Every entry below should be reproduced exactly, with all pictures left out.

Stored items:
◇ ◇ ◇
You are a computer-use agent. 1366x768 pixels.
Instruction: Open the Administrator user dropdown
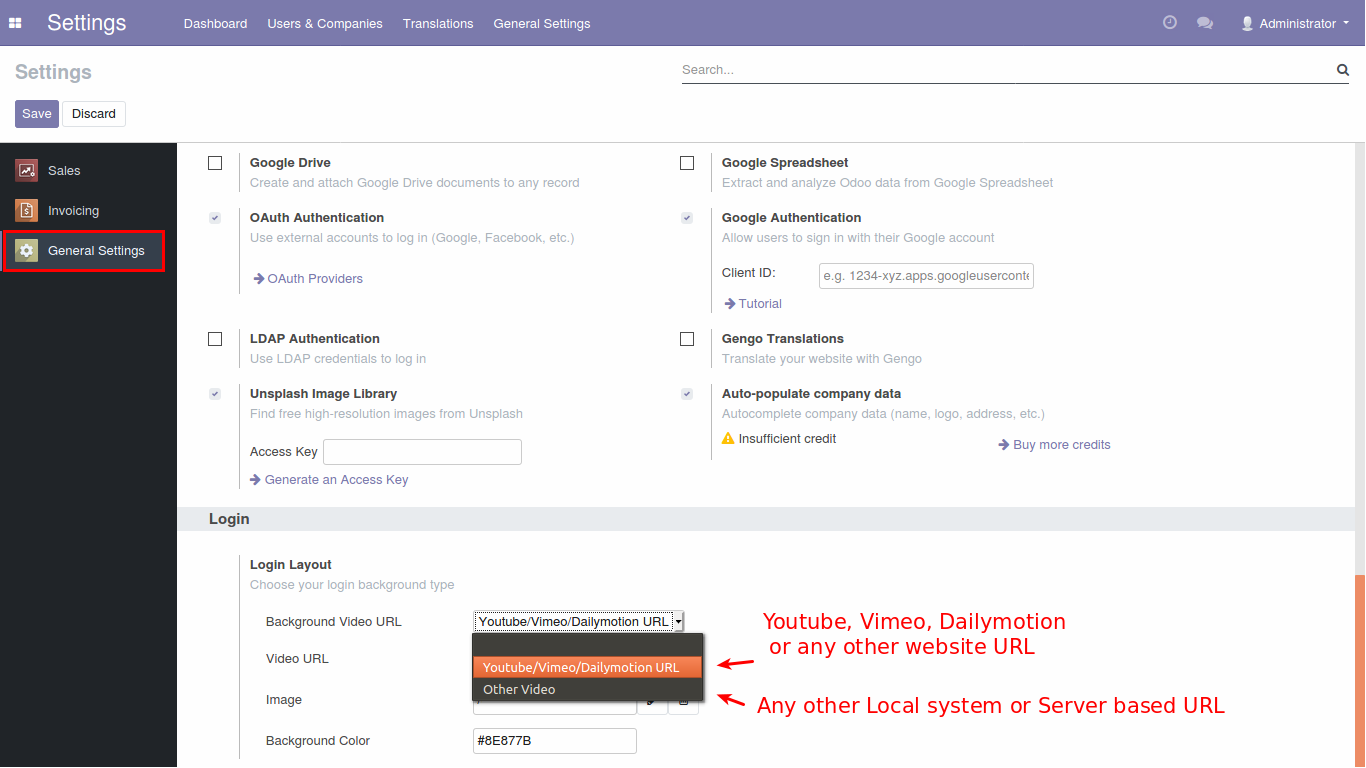[x=1295, y=23]
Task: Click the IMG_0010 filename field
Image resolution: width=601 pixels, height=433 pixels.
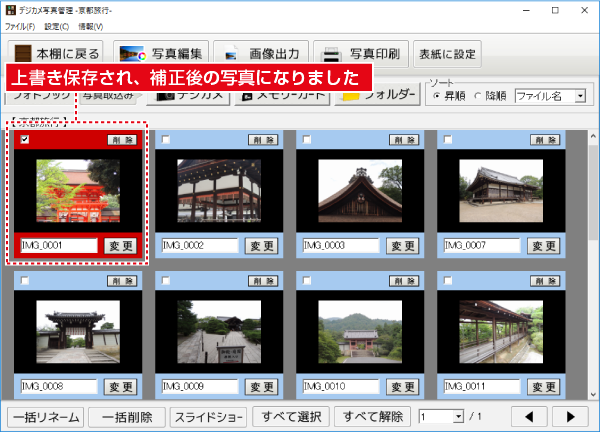Action: [340, 386]
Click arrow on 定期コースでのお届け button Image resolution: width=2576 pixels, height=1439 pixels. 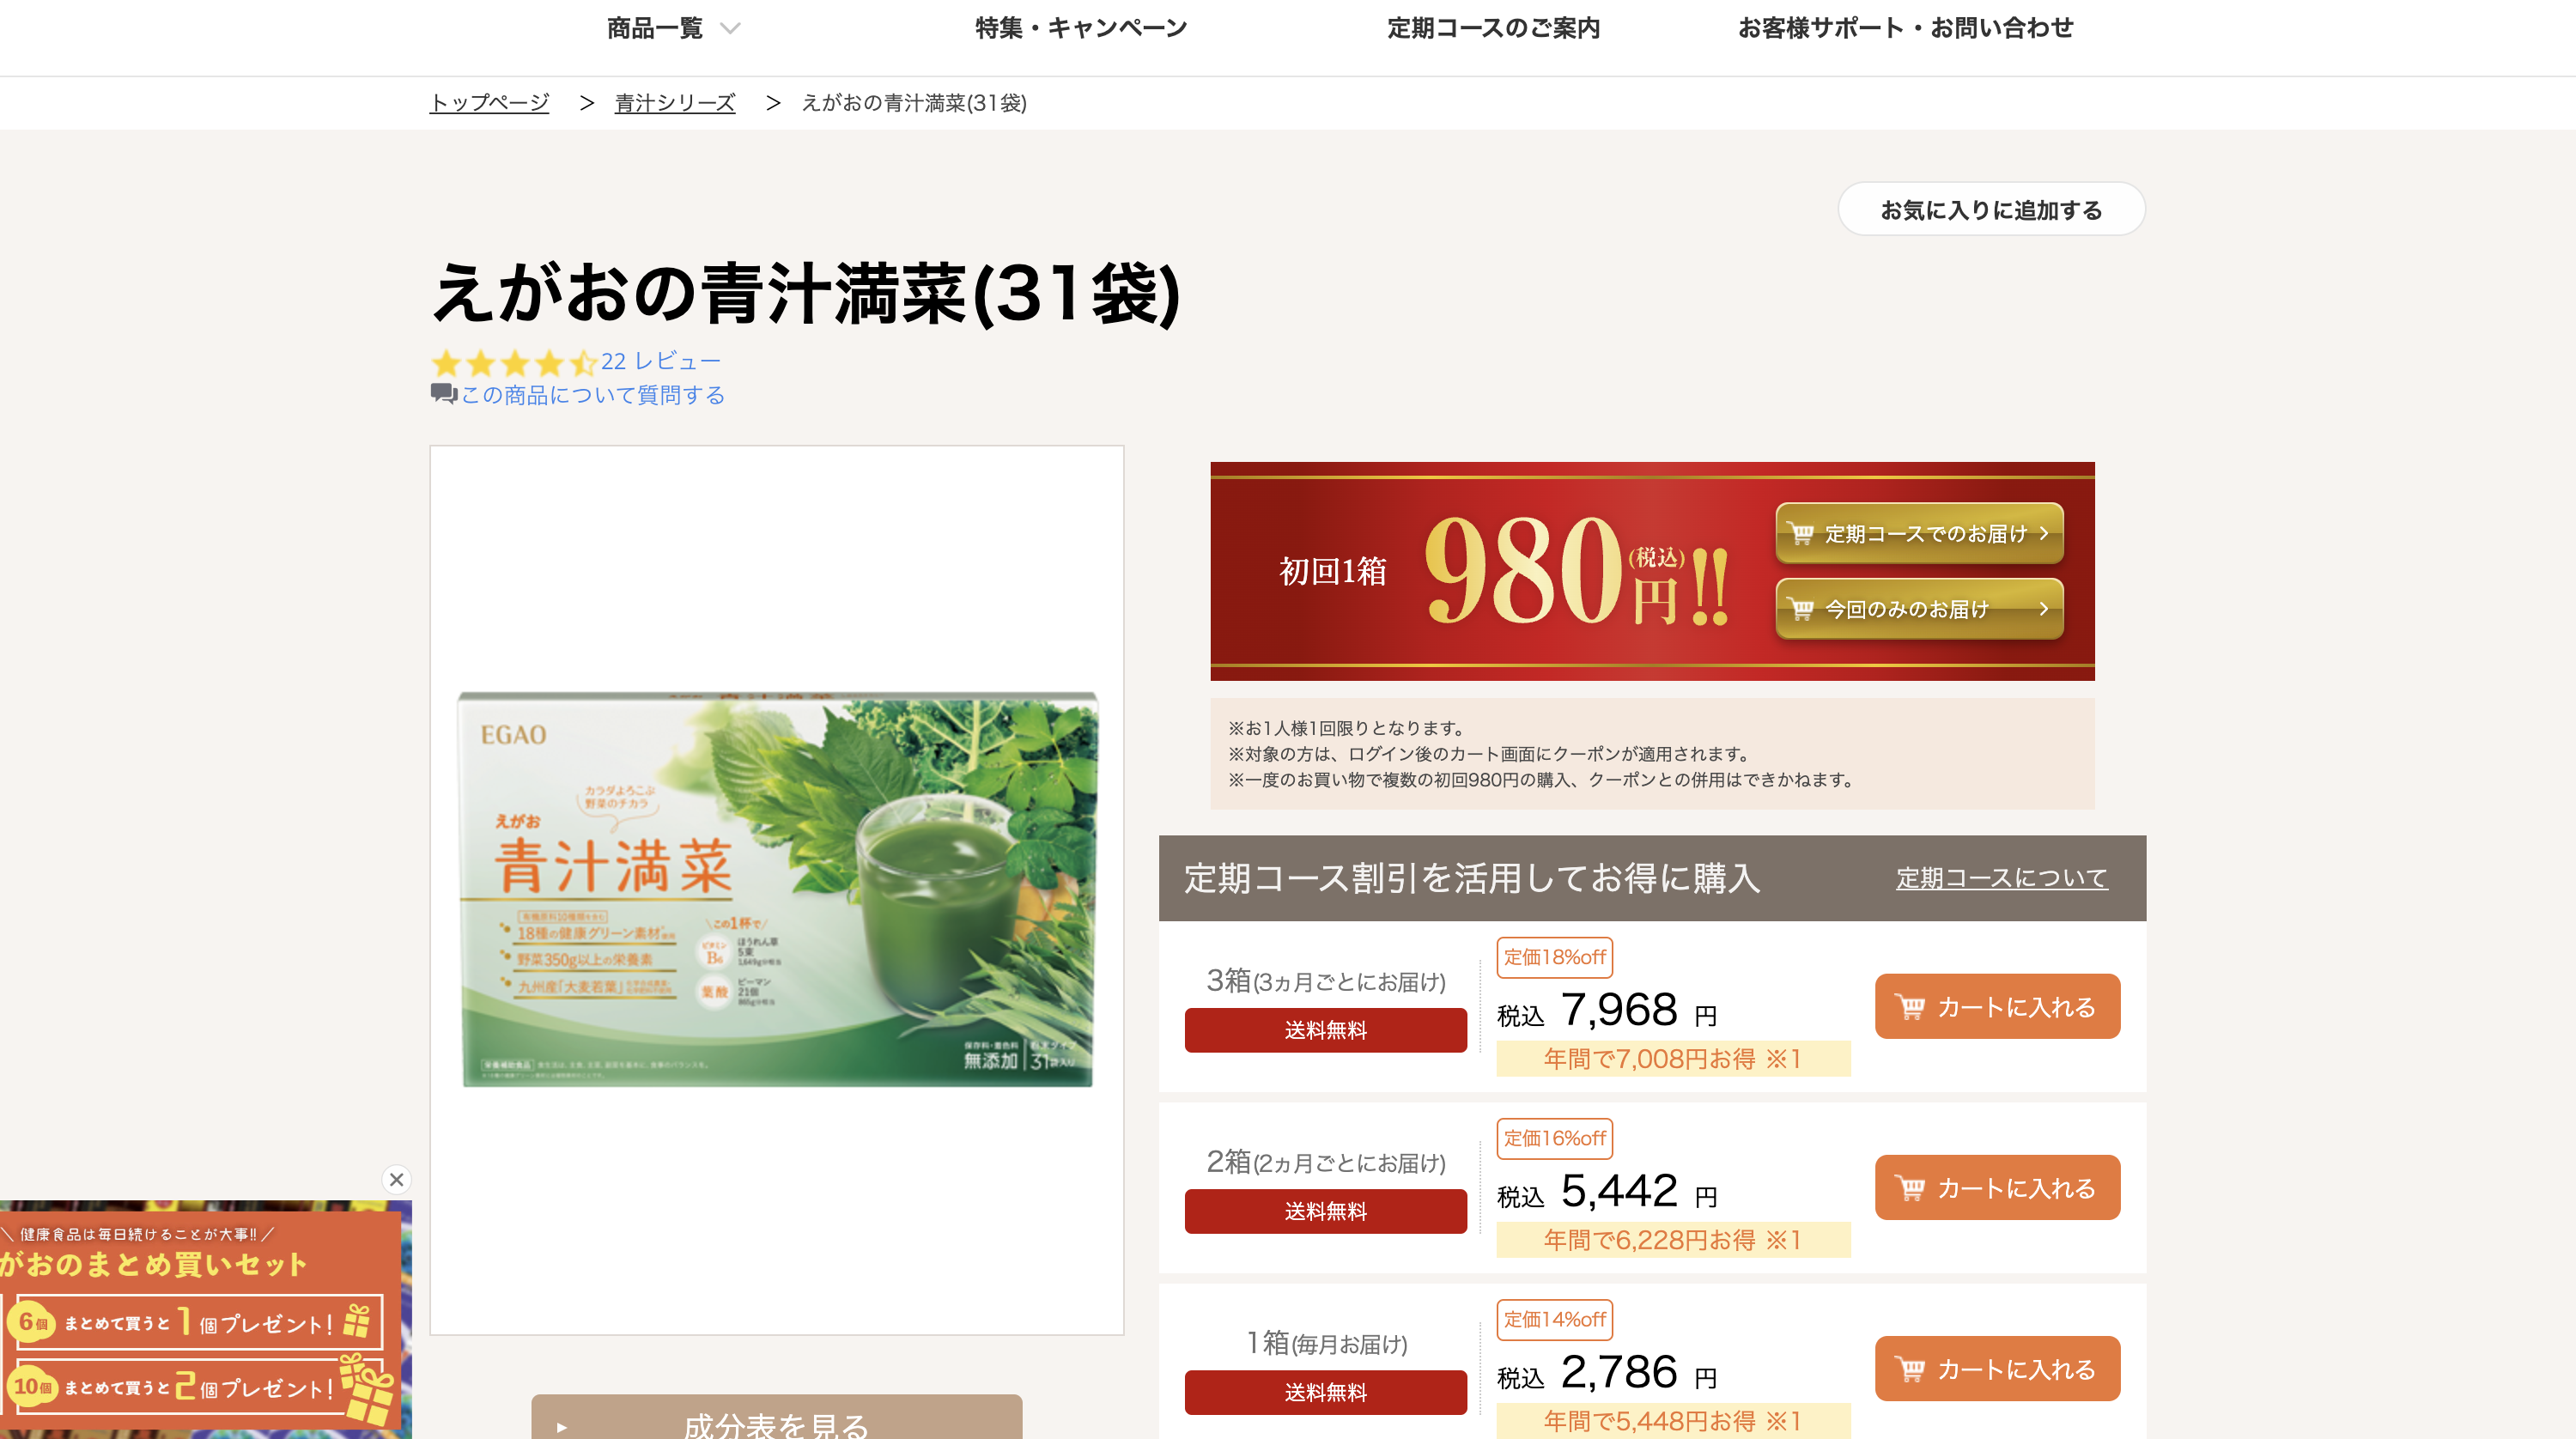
◇ ◇ ◇
### SOLUTION FOR THIS TASK
You are a computer-use agent. 1366x768 pixels.
Instruction: Open the Administrator user dropdown
[x=1295, y=23]
Task: Click the IMG_0010 filename field
Image resolution: width=601 pixels, height=433 pixels.
Action: [340, 386]
Click arrow on 定期コースでのお届け button Image resolution: width=2576 pixels, height=1439 pixels. 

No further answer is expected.